Increasing managed-care penetration will feed industrywide consolidation and starve the overbedded and heavily indebted. CFOs of bloated hospitals and financial weaklings had better pull a few tools from their re-engineering kits.
If the interest-rate gods are willing, tax-exempt debt deals will be plentiful. Analysts expect merged institutions to refund old bonds and seek new money for service realignments, adding satellite facilities to round out delivery networks, for example. Hospitals will also finance long-term-care and subacute needs and information systems.
This also will be the year that many CFOs will rediscover "nonoperating" income. As inpatient profits get squeezed, executives will look to balance-sheet assets such as real estate or cash and investments to boost return. A recent national teleconference by the asset management group of investment banker Morgan Stanley drew an impressive 90 hospital and health system CFOs and treasurers, a powerful sign of where the industry is focusing its attention.
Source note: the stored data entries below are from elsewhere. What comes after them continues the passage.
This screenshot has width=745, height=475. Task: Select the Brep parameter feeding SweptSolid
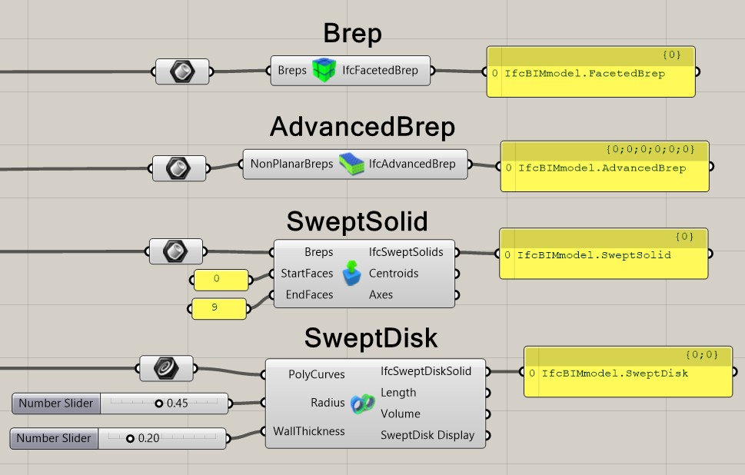[x=176, y=251]

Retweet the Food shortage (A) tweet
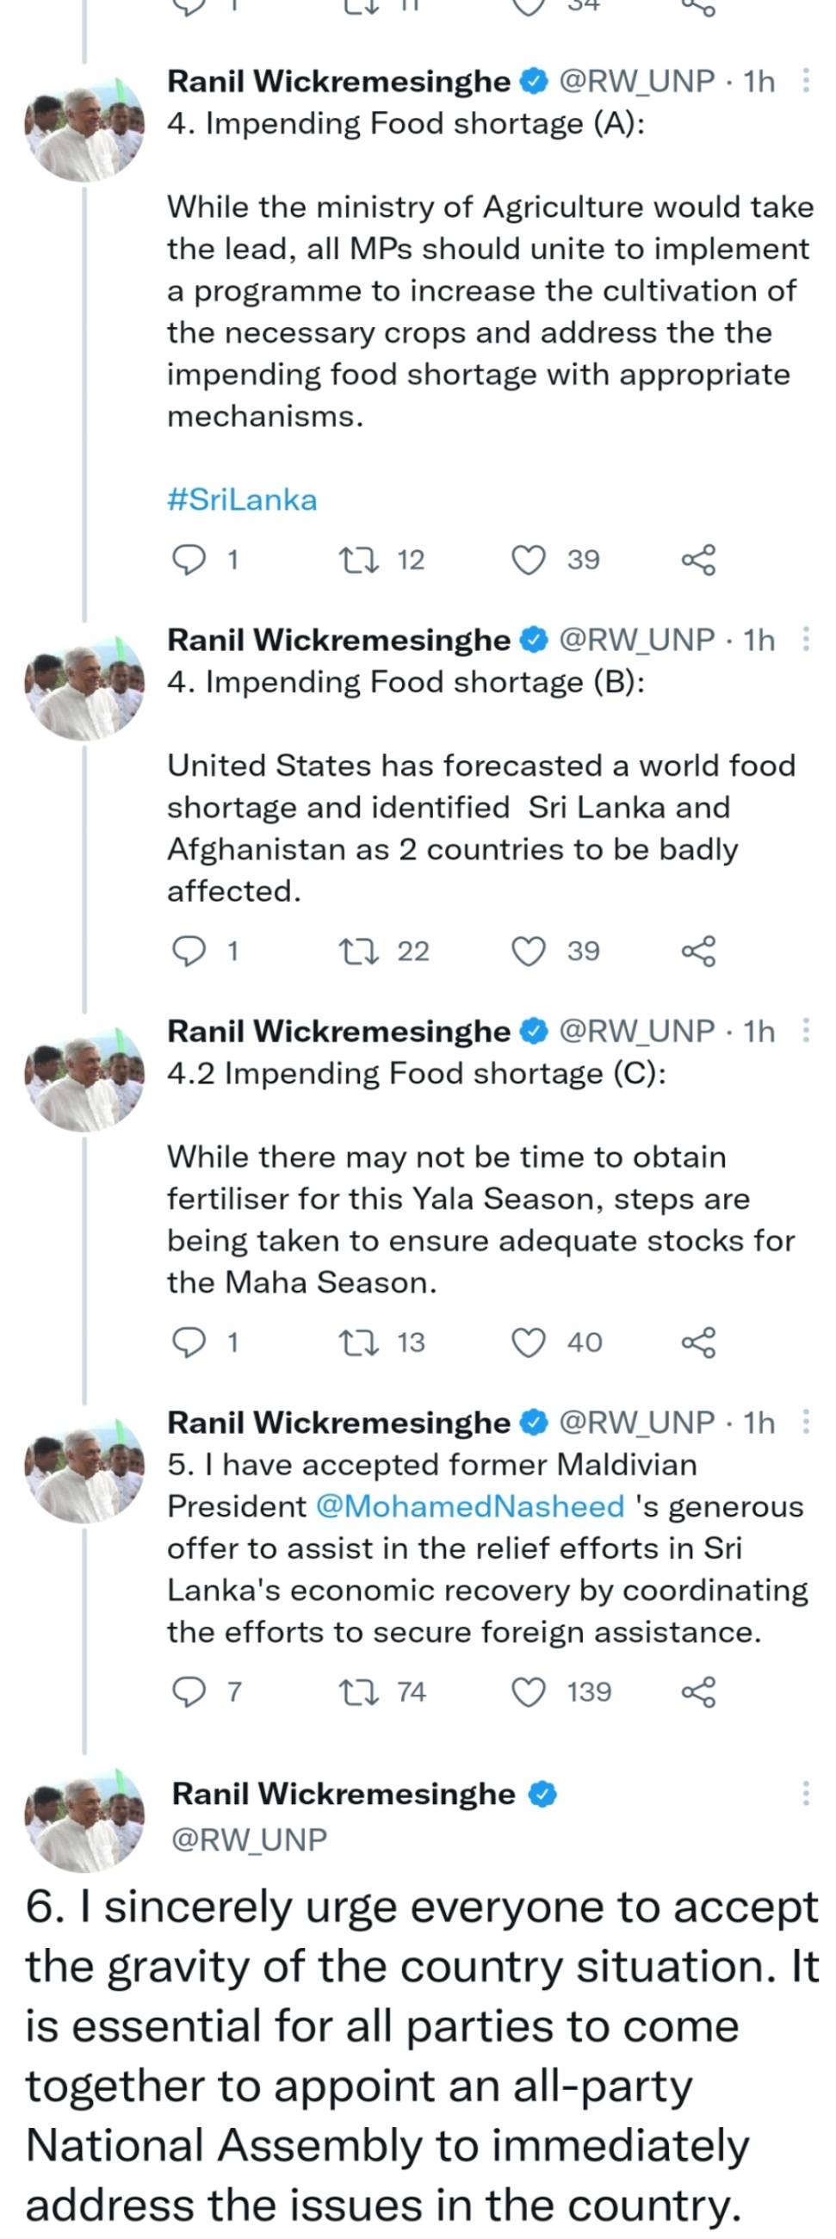(x=358, y=560)
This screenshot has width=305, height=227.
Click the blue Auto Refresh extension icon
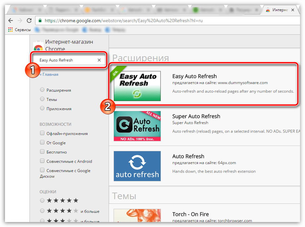[137, 166]
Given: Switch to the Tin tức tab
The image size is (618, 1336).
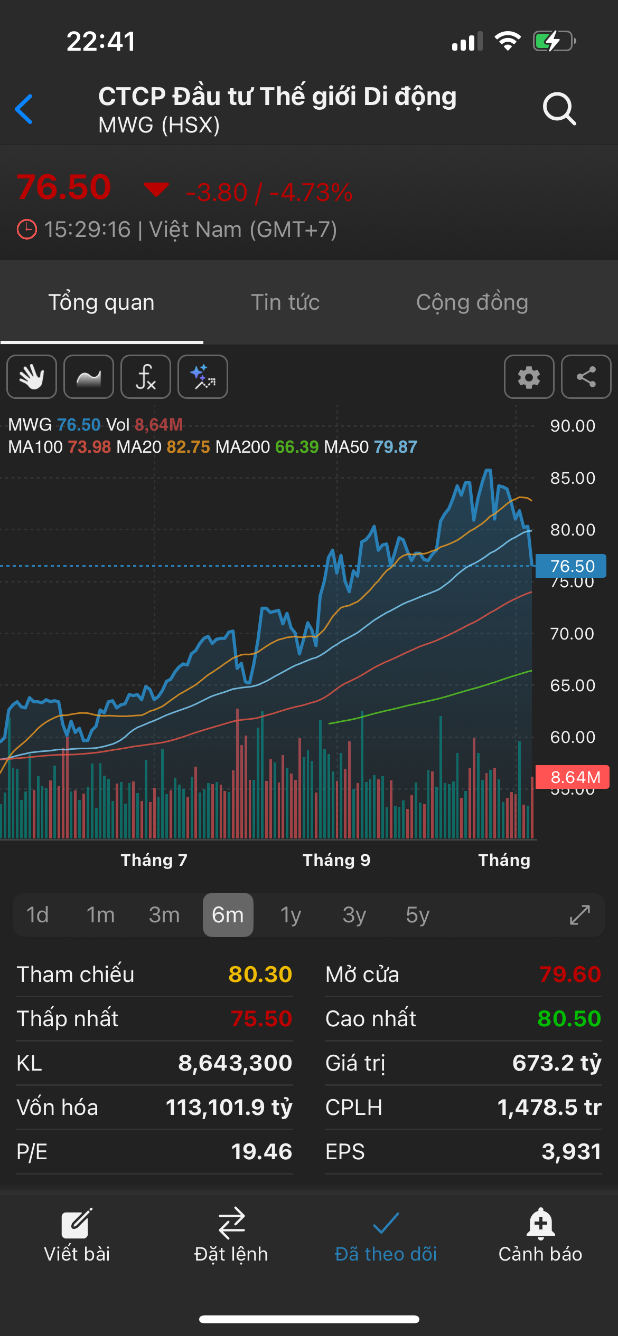Looking at the screenshot, I should tap(285, 302).
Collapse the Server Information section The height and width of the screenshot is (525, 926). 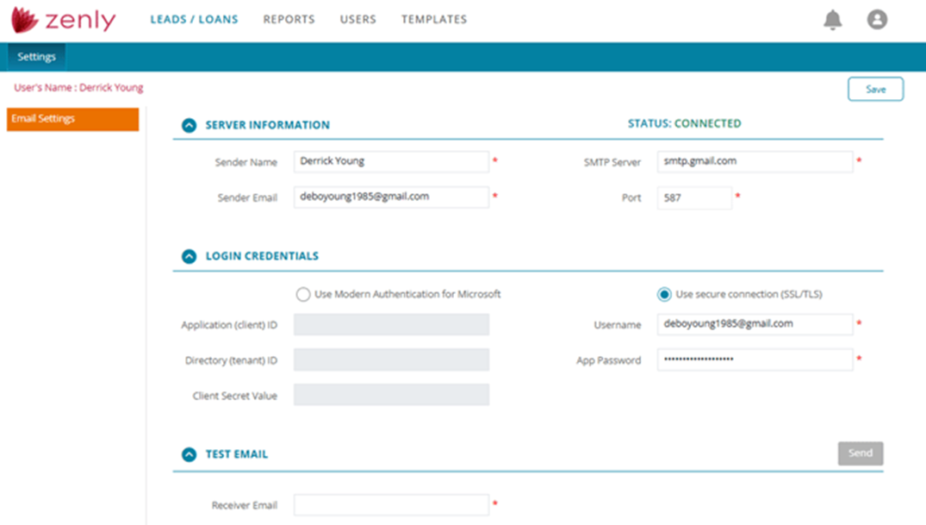click(190, 125)
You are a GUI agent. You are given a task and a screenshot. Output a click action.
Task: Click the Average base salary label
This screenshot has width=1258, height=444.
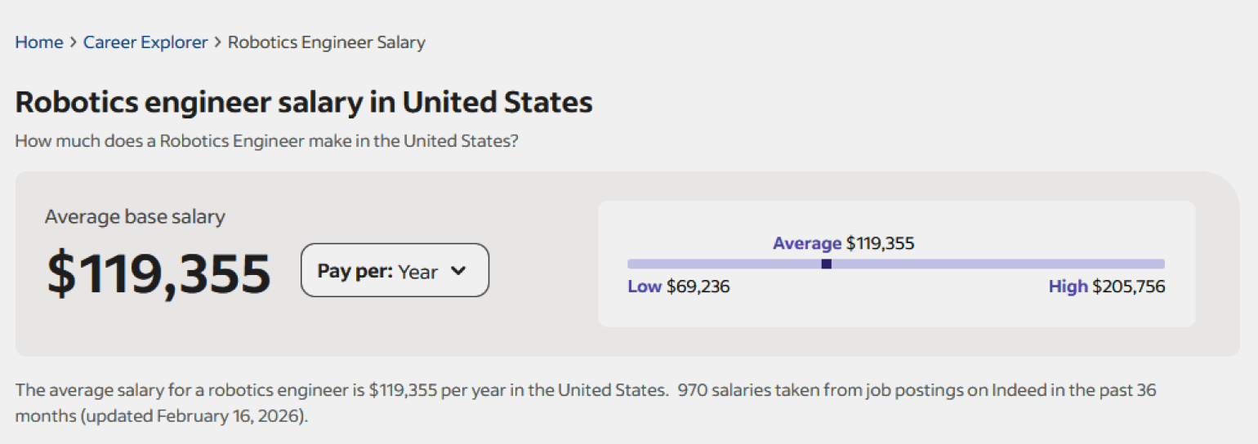pyautogui.click(x=135, y=216)
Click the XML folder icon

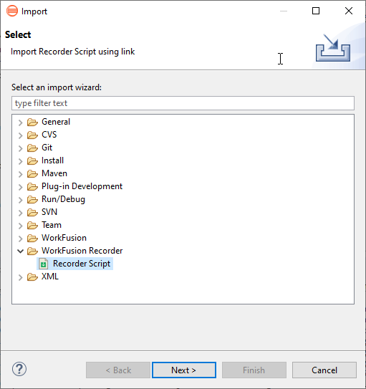32,277
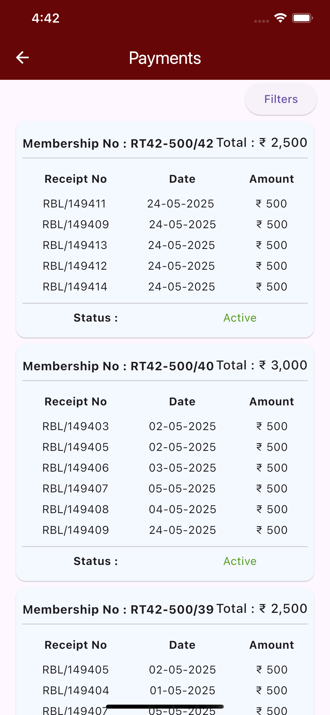The height and width of the screenshot is (715, 330).
Task: Open membership card RT42-500/39
Action: [x=165, y=651]
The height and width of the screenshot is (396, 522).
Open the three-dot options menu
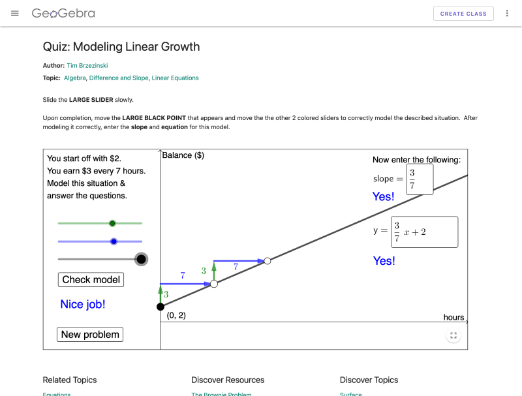(507, 13)
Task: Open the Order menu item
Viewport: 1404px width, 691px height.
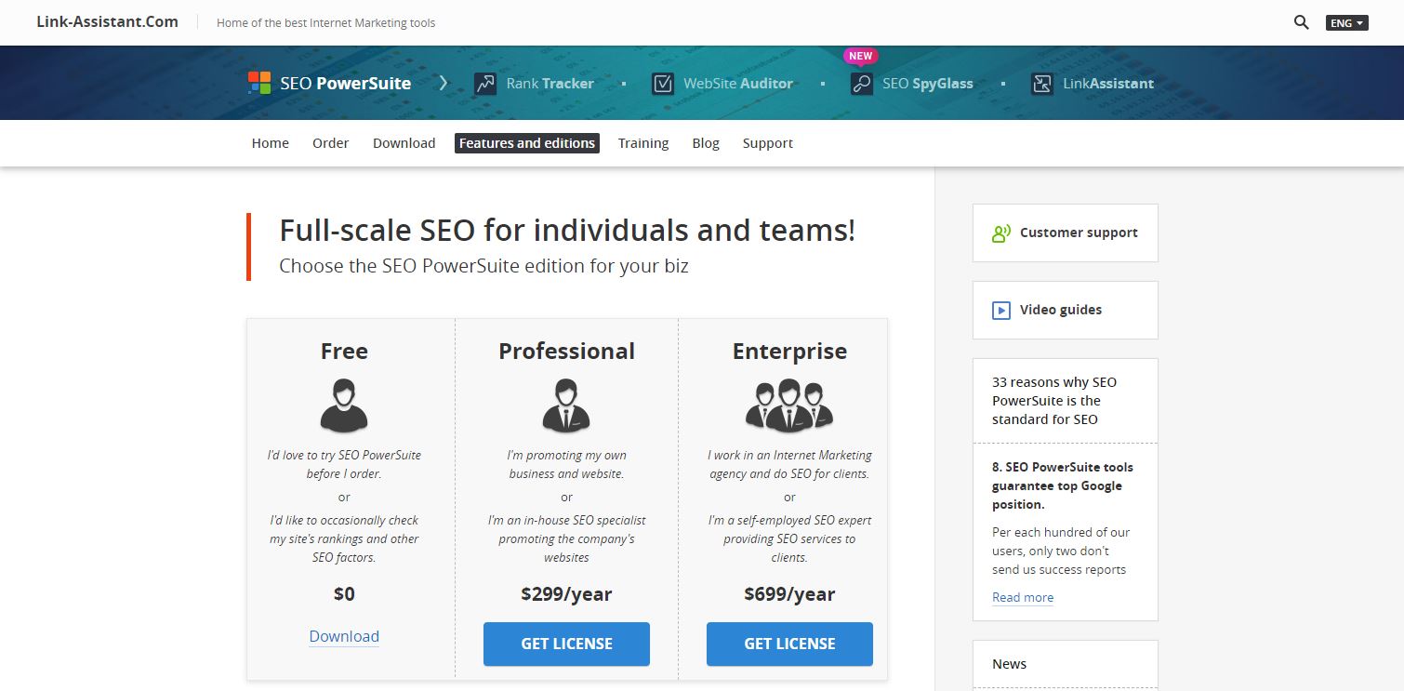Action: tap(330, 143)
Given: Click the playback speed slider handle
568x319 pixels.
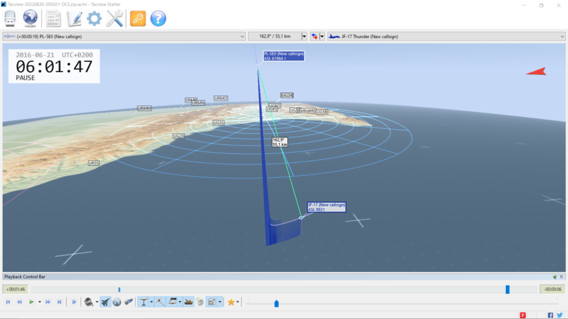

Pressure on not-for-profit hospitals to sell to a for-profit chain will be tempered by increased scrutiny from state attorneys general and skittish board members. One palatable alternative rips a page from the "Friendly Skies" of United Airlines and the "We Care" Avis rent-a-car people, whose employees are investors in the company. Word is that several bigger not-for-profit healthcare systems are exploring employee stock ownership plans to raise capital from within. Smart attorneys and investment bankers are figuring out how to offset the resulting loss of their tax exemption with other tax advantages. And getting employees literally to buy into the corporate mentality presumably will make hospitals friendlier, more caring places.